**Problem requirements**
Among the entries that follow, how many lines contain the string "legend"? Write the number alone.

**Data for analysis**
⟨

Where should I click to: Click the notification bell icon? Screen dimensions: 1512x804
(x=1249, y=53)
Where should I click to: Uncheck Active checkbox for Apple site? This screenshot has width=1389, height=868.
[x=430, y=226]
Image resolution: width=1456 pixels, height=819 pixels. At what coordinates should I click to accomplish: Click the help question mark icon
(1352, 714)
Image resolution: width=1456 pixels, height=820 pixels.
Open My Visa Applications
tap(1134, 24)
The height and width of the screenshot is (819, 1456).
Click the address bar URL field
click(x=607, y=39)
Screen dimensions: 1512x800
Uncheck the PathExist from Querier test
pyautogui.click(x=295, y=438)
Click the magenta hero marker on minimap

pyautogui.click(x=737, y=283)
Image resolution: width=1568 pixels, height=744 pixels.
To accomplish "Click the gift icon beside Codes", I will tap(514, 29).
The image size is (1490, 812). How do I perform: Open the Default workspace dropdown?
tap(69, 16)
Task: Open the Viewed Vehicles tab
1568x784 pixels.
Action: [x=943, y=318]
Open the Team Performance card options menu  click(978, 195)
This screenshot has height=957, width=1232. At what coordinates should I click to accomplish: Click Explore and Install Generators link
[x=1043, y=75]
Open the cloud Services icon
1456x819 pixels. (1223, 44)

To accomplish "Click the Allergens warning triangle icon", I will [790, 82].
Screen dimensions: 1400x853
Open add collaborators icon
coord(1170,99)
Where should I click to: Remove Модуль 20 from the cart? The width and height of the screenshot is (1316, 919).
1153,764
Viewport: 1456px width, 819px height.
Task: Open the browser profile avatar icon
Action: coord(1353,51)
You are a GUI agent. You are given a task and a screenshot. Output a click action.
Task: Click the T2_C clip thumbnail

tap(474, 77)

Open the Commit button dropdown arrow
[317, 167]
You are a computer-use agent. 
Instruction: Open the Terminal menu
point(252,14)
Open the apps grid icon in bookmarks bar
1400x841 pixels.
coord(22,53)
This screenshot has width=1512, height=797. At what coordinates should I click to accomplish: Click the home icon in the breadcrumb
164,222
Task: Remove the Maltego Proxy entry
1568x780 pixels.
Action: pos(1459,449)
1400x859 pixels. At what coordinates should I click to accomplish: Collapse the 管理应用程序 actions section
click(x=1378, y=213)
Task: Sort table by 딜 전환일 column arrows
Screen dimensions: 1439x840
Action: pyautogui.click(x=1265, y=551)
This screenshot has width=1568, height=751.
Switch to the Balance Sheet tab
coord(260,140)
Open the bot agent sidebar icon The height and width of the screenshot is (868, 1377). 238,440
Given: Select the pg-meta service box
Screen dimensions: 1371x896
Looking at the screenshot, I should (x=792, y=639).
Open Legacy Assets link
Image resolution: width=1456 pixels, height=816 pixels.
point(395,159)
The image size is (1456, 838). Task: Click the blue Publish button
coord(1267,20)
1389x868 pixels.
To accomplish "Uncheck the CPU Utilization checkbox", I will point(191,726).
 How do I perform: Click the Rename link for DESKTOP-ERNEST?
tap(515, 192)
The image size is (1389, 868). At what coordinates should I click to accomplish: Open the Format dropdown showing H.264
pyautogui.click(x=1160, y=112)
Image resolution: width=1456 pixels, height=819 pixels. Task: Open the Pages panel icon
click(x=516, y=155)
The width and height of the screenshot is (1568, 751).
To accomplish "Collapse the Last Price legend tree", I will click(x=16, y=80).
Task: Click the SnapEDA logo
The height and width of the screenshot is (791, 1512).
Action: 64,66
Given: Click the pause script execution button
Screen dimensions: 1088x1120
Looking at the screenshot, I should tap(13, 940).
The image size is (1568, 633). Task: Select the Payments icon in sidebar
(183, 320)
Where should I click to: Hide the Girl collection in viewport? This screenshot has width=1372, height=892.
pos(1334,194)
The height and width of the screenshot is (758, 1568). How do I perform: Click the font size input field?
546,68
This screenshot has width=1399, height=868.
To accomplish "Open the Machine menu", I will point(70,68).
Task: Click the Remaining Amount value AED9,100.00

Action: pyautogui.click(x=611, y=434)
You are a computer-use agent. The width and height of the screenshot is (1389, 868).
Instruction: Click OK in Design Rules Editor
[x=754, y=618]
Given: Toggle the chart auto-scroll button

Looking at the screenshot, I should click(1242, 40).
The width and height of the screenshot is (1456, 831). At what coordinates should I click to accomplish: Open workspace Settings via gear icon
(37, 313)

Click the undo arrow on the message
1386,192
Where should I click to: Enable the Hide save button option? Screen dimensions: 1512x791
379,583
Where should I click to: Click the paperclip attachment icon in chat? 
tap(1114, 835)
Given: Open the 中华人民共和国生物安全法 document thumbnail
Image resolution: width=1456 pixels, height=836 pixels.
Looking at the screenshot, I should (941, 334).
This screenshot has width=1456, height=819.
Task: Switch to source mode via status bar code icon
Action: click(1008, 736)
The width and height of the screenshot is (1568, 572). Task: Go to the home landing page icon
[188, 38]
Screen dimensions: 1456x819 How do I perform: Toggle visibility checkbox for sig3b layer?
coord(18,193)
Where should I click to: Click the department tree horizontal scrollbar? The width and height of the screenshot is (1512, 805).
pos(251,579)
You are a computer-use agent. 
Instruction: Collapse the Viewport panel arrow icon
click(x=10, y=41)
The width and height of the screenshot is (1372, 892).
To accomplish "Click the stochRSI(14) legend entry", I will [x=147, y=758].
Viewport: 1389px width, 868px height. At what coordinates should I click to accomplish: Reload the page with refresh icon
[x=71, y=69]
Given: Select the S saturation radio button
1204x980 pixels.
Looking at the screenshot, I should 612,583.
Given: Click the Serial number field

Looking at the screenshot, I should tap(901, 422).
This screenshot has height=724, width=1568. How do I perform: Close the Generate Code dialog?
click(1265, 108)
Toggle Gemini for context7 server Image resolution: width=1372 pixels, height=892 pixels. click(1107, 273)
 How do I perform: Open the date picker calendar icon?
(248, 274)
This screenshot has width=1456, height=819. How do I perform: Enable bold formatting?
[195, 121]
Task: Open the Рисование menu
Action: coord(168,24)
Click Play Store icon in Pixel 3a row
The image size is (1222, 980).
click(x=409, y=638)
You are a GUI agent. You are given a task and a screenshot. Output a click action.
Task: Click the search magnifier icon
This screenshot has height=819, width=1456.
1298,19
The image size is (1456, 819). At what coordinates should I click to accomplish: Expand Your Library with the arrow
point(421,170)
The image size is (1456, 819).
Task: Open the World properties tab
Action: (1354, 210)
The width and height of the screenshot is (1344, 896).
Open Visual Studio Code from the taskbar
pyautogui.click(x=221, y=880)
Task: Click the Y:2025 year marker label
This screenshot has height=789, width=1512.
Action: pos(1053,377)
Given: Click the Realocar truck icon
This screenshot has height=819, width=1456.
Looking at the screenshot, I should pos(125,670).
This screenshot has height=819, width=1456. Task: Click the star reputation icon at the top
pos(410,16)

⟩

**Solution**
2